Putative biological mechanisms linking type 2 diabetes mellitus and nonalcoholic fatty liver disease (NAFLD) to the development and progression of hepatocellular carcinoma. The biological mechanisms underlying the association between type 2 diabetes, NAFLD and hepatocellular carcinoma are complex and not entirely understood. Both type 2 diabetes and NAFLD are strongly associated with abdominal obesity, hepatic/peripheral insulin resistance, low-grade chronic inflammation and increased oxidative stress that may contribute to the development and progression of hepatocellular carcinoma, promoting increased cellular growth and proliferation, inhibition of cellular apoptosis, increased angiogenesis and DNA damage. Insulin resistance and coexistent chronic hyperinsulinemia lead to increased production of insulin-like growth factor 1 (IGF-1), which further promotes hepatic cellular growth/proliferation and inhibits cellular apoptosis within the liver.
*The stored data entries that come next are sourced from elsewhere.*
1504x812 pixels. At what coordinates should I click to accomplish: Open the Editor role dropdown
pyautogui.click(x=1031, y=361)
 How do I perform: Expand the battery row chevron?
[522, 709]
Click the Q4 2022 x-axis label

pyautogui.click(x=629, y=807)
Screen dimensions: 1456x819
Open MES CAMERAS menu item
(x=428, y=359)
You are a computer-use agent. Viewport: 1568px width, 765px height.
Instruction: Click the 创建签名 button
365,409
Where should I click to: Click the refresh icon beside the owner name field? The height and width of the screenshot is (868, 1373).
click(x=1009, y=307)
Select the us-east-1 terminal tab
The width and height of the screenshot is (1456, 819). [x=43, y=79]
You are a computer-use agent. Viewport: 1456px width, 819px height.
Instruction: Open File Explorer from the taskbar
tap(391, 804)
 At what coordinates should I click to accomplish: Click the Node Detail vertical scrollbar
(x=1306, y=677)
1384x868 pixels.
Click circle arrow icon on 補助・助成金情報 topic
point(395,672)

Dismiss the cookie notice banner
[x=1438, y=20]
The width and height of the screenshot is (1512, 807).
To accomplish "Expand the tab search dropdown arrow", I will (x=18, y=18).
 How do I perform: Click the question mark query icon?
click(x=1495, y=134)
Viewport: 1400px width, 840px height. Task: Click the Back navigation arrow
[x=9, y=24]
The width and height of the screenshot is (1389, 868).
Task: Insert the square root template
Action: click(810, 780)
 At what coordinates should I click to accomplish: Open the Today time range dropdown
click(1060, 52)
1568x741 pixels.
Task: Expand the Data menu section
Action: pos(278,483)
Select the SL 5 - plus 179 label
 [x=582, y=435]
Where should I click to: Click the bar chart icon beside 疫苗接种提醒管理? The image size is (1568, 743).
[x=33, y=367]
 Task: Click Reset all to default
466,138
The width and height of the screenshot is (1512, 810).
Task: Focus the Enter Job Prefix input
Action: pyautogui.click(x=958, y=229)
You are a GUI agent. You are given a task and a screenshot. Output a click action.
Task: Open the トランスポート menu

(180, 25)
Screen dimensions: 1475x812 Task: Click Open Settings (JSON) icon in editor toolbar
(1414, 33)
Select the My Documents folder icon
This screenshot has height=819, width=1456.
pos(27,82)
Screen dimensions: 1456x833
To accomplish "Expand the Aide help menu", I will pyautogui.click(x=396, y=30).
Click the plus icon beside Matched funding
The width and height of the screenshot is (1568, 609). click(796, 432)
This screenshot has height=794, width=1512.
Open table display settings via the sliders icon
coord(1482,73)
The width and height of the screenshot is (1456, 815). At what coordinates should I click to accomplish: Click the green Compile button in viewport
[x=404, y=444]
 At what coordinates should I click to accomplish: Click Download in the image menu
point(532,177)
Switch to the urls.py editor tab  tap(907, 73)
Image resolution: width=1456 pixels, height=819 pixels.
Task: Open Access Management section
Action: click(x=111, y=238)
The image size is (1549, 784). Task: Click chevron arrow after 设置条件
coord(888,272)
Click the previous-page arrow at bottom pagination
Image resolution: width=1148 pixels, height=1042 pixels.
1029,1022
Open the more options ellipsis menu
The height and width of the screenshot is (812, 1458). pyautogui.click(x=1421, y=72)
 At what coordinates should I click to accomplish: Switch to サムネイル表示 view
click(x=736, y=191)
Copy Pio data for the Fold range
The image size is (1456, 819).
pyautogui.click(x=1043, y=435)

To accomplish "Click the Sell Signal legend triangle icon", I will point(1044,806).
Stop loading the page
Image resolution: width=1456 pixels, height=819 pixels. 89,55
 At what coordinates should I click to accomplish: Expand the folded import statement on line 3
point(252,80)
In addition, chronic hyperinsulinemia also activates insulin receptor substrate-1 (IRS-1), which plays a key role in the regulation of multiple cytokine pathways potentially implicated in the pathophysiology of hepatocellular carcinoma. Evidence also suggests that insulin resistance alters gut microbiota (dysbiosis) and increases circulating levels of free fatty acids, which promote hepatic steatosis (NAFLD); both of these pathologic conditions play a part in the development and progression of hepatocellular carcinoma. In particular, clear evidence indicates that NAFLD, especially in its necro-inflammatory form, exacerbates hepatic/peripheral insulin resistance and causes the intrahepatic release of multiple hepatokines and mediators that increase the risk of hepatic carcinogenesis.